TASK GOAL: Leaving all pictures aside, write out the records below precisely as given.

SUPPLIED DATA:
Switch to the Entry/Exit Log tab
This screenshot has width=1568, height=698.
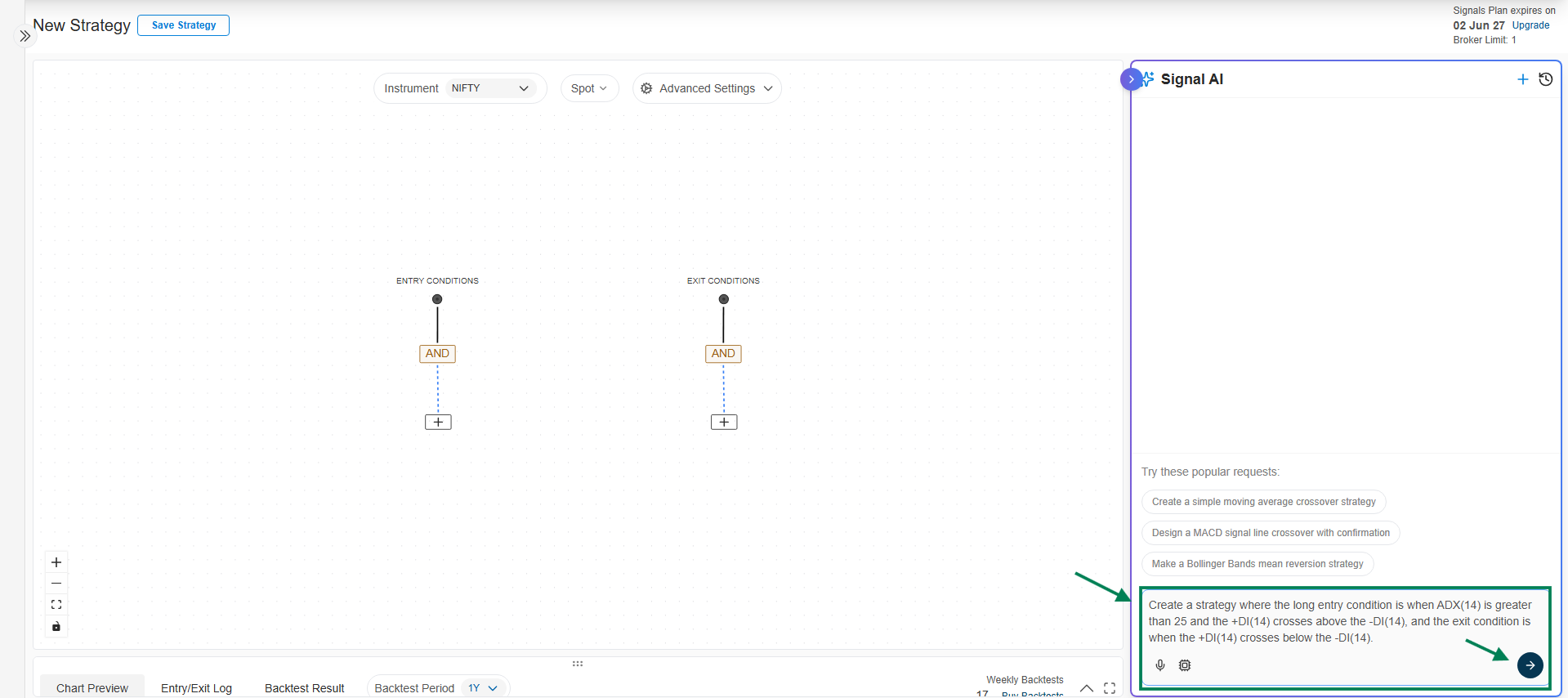pyautogui.click(x=196, y=688)
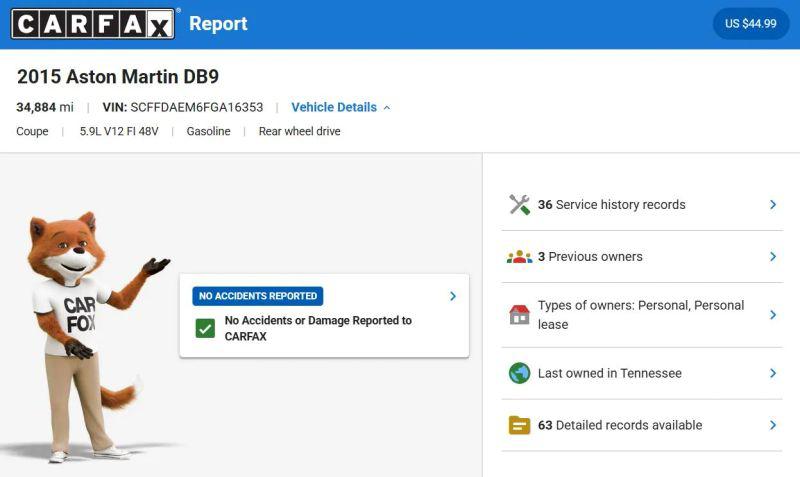Expand the No Accidents Reported card arrow
The width and height of the screenshot is (800, 477).
[x=453, y=296]
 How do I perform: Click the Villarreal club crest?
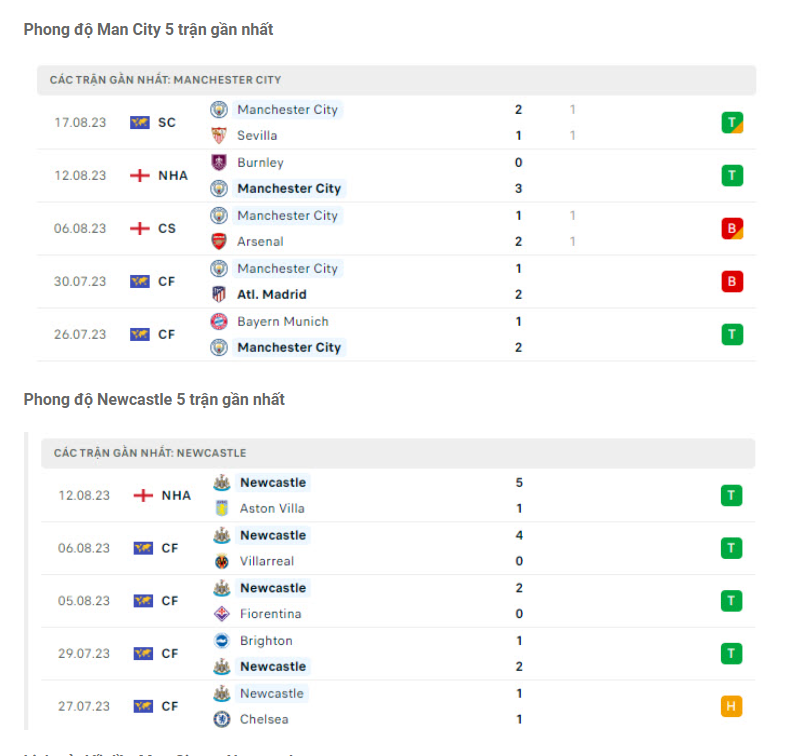(x=222, y=562)
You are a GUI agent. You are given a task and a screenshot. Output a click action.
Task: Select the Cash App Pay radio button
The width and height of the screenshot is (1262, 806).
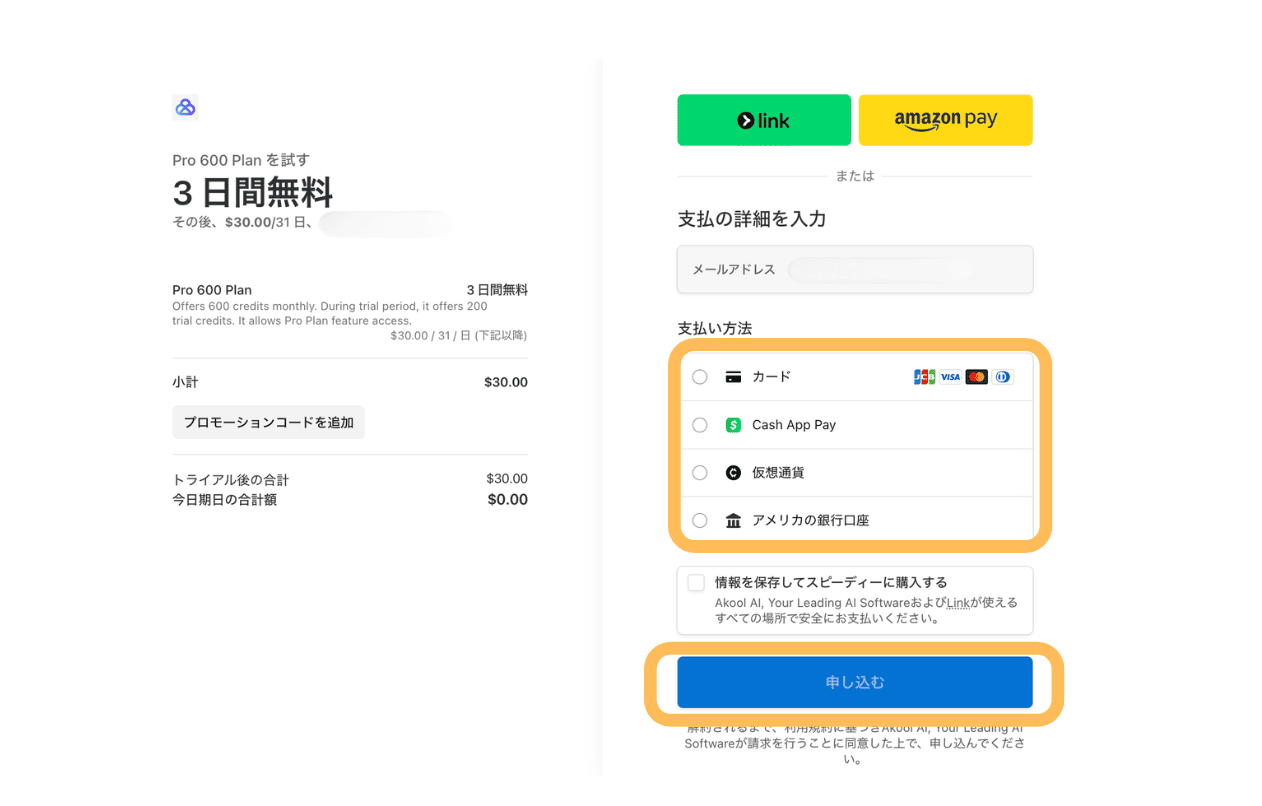[x=700, y=425]
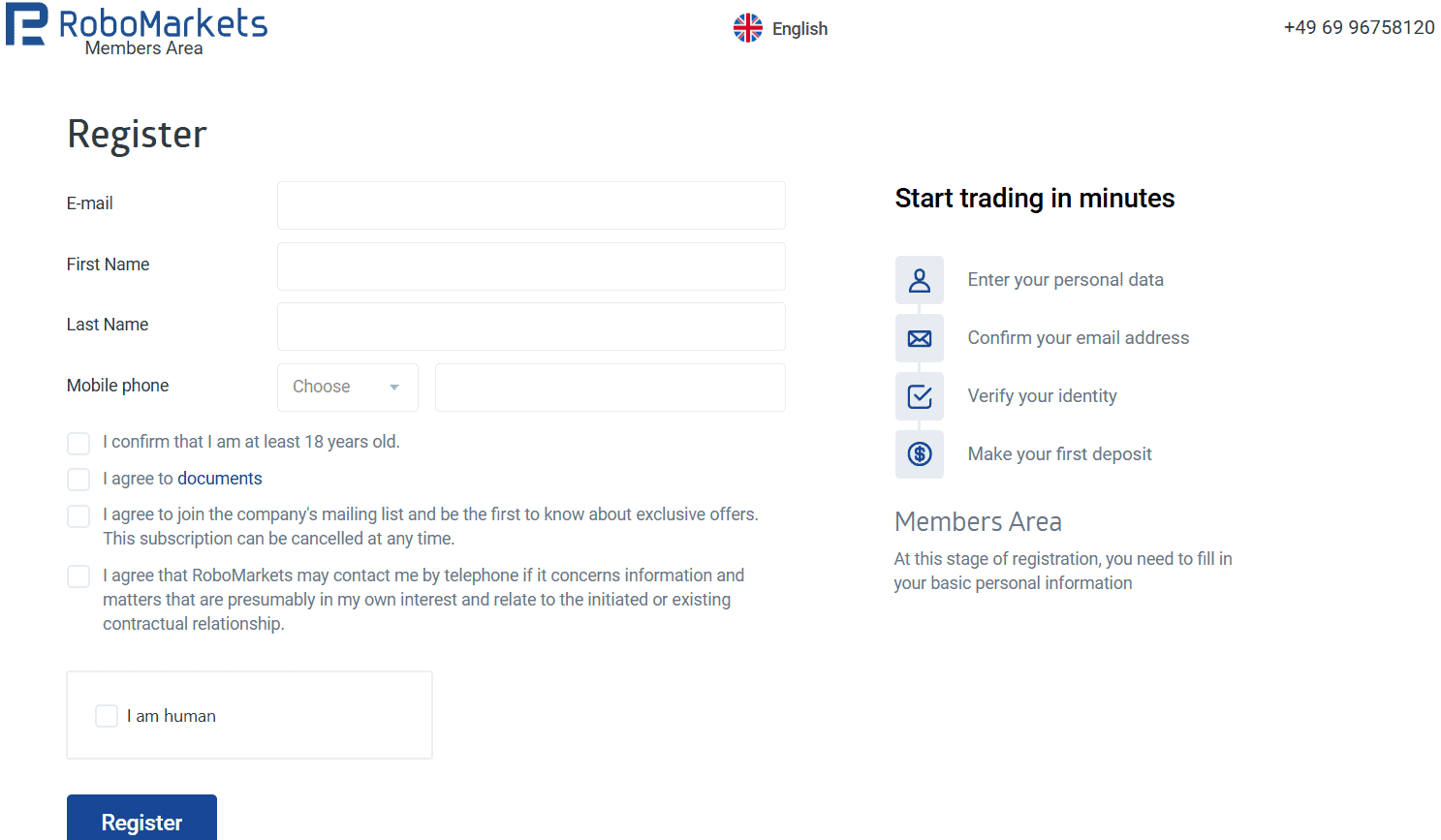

RESPONSE BELOW:
Switch to the Entry/Exit Log tab
This screenshot has width=1568, height=698.
pyautogui.click(x=196, y=688)
Expand the No Accidents Reported card arrow
The width and height of the screenshot is (800, 477).
[x=453, y=296]
 How do I perform: Click the Villarreal club crest?
(x=222, y=562)
You are a GUI agent. You are given a task and a screenshot. Output a click action.
Task: Select the Cash App Pay radio button
The width and height of the screenshot is (1262, 806).
[x=700, y=425]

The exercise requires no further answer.